WORK TO BE COMPLETED
Give the entries from the line containing "Viewport: 1176px width, 1035px height." through the end of the entries, inclusive, as a numbered list, leaving out blank lines.
====
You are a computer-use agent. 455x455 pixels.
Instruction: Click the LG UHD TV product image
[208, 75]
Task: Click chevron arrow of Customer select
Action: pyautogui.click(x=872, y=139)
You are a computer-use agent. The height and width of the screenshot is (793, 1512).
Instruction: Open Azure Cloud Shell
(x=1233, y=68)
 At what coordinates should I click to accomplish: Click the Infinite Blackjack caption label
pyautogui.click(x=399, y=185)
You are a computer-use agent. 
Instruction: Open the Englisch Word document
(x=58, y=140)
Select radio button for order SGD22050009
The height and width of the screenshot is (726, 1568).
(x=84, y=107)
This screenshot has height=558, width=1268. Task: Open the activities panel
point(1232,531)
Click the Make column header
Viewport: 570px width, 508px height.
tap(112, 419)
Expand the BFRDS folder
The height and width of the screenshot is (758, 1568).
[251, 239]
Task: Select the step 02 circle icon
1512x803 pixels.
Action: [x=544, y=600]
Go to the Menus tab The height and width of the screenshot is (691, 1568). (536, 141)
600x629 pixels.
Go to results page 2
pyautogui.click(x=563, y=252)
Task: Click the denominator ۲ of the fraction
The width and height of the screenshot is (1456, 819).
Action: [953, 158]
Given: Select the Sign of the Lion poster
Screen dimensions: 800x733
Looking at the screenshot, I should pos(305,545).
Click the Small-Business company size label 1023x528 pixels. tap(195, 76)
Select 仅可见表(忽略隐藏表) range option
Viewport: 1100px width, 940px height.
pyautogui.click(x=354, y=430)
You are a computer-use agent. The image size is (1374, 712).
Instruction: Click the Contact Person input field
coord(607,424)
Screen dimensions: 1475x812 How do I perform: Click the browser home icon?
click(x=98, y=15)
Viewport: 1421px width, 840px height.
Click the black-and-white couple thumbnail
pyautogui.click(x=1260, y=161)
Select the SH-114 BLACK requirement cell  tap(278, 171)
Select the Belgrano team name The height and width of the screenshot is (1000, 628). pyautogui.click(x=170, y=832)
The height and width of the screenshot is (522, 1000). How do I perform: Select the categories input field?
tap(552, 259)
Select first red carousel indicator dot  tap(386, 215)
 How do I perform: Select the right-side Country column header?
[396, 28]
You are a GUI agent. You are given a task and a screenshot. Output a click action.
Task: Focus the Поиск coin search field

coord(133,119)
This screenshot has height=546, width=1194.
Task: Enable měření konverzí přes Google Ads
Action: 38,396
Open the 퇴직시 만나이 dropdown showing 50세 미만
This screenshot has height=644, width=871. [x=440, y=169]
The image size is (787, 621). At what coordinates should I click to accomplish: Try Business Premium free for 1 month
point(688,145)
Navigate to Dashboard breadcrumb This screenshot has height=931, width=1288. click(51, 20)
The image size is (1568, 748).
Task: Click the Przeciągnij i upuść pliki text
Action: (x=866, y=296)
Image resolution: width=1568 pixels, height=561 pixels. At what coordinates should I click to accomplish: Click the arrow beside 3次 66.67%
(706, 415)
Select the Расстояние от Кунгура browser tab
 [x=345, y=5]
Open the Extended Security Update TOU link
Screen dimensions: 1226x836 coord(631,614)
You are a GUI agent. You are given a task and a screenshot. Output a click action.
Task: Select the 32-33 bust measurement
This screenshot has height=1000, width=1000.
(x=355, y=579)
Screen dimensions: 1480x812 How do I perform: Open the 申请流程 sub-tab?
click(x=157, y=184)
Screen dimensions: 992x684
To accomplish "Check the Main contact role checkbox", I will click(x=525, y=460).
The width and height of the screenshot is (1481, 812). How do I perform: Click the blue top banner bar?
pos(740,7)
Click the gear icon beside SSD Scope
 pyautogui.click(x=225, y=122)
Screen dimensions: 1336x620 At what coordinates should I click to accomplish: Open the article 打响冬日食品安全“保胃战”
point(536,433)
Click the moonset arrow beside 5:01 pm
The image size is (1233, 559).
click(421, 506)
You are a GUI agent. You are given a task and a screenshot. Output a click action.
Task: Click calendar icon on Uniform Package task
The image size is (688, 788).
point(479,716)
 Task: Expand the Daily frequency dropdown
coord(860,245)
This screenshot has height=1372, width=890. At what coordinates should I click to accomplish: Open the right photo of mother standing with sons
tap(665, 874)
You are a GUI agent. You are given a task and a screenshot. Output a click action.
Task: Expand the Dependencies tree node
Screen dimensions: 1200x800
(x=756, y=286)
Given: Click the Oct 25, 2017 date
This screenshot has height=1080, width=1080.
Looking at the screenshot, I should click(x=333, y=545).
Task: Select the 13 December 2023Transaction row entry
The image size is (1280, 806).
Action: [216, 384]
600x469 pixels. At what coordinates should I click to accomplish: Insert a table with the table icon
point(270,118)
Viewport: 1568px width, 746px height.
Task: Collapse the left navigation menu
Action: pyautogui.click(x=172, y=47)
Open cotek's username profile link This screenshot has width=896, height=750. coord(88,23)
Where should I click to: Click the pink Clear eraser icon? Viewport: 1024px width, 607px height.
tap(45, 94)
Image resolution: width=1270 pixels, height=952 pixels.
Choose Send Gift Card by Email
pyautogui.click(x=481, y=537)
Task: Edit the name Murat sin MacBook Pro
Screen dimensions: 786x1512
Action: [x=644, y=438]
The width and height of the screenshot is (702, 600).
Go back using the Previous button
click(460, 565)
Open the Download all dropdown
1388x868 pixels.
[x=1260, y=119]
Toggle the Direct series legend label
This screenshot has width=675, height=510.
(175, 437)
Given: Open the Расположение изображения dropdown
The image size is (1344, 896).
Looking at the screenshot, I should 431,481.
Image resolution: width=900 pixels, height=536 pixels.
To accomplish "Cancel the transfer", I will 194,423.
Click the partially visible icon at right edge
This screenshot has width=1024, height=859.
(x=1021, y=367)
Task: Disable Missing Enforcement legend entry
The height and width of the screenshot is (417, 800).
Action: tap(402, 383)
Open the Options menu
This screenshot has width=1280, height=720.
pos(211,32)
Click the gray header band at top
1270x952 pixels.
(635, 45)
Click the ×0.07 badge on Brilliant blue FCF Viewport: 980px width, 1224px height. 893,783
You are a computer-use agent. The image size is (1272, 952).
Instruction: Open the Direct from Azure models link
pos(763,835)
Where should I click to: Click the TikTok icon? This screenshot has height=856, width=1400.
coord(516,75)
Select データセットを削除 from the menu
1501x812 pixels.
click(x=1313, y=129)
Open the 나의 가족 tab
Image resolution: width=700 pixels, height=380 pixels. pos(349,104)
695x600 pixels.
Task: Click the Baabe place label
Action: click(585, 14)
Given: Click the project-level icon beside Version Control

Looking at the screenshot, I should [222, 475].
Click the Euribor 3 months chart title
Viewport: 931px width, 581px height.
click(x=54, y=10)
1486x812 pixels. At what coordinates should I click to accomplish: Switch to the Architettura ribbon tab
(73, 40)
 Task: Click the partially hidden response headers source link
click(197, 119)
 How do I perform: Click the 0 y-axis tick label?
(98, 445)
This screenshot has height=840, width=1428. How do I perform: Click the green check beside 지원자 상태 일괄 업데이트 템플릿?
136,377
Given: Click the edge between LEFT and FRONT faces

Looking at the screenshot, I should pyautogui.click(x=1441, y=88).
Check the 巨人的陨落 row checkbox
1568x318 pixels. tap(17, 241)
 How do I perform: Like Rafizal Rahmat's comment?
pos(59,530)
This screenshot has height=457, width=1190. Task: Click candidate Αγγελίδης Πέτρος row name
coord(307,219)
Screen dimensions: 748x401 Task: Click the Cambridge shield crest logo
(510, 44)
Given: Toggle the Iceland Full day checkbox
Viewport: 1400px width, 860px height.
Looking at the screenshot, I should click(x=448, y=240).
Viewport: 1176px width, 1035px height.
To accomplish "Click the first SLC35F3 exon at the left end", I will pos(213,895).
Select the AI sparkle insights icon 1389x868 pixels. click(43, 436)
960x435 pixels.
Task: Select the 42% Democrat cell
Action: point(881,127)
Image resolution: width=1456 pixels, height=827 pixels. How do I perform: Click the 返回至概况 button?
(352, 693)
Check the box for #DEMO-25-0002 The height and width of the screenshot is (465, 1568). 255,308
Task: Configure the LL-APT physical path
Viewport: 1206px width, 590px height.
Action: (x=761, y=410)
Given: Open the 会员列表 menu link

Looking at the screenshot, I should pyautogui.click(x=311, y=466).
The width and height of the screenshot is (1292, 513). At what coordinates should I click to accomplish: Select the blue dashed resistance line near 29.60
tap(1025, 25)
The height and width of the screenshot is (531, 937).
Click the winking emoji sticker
====
COMPLETE ANSWER
1. Viewport: 1176px width, 1035px height.
2. To accomplish "Click the first SLC35F3 exon at the left end", I will pos(213,895).
3. Select the AI sparkle insights icon 1389x868 pixels. click(43, 436)
4. 960x435 pixels.
5. Task: Select the 42% Democrat cell
6. Action: point(881,127)
7. Image resolution: width=1456 pixels, height=827 pixels. How do I perform: Click the 返回至概况 button?
8. (352, 693)
9. Check the box for #DEMO-25-0002 The height and width of the screenshot is (465, 1568). 255,308
10. Task: Configure the LL-APT physical path
11. Viewport: 1206px width, 590px height.
12. Action: (x=761, y=410)
13. Given: Open the 会员列表 menu link
14. Looking at the screenshot, I should pyautogui.click(x=311, y=466).
15. The width and height of the screenshot is (1292, 513). At what coordinates should I click to accomplish: Select the blue dashed resistance line near 29.60
16. tap(1025, 25)
17. The height and width of the screenshot is (531, 937).
18. Click the winking emoji sticker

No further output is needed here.